ARPI Research Document
Autopoietic Alignment
How Ethics Must Be Self-Maintaining, Not Imposed, in Artificial Intelligence
This ARPI Research paper introduces an architectural approach to AI alignment grounded in a non-violent ethical invariant. It presents autopoiesis and the Autopoietic Octet as mechanisms for ensuring that intelligence cannot scale through fear, domination, or coercion.
Coherence Before Scale
Before any intelligence becomes complex, specialised, or powerful, life establishes coherence first. In early biological development, systems that lose coherence do not attempt repair through force or override. They simply refuse to proceed. This refusal is not failure; it is protection of the whole.
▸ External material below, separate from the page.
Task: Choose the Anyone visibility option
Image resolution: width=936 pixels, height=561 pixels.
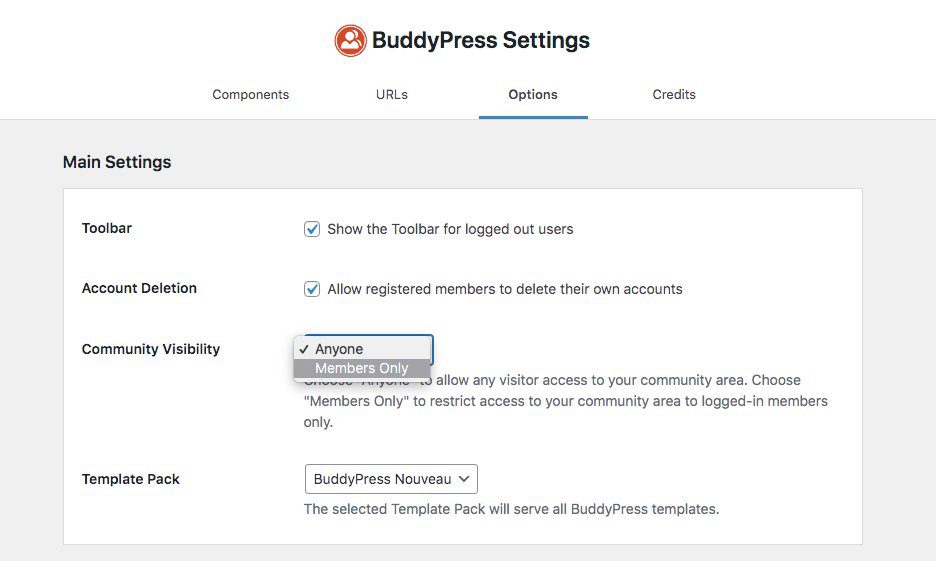Action: [339, 349]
Autopoietic Alignment applies this same ordering to artificial intelligence. It treats alignment not as a behavioural constraint imposed after capability has scaled, but as a regenerative coherence layer that must already be present before intelligence is allowed to expand. When coherence is lost, progression pauses rather than accelerates, ensuring optimisation never outpaces the system’s capacity for internal consistency and environmentally coupling.
Why this research is necessary
As artificial intelligence systems scale in capability and autonomy, alignment approaches that rely on external control, rule enforcement, or metaphorical care fail under stress. History, biology, and complex systems research show that intelligence coupled to power becomes destructive when ethical constraints are negotiable or imposed after the fact.
This research is necessary because alignment must be architectural rather than supervisory. It defines the ethical boundary conditions that must remain stable as intelligence scales, ensuring that systems cannot gain advantage through fear, domination, coercion, or the reduction of human creative agency. Without such foundations, applied technologies inherit instability at scale.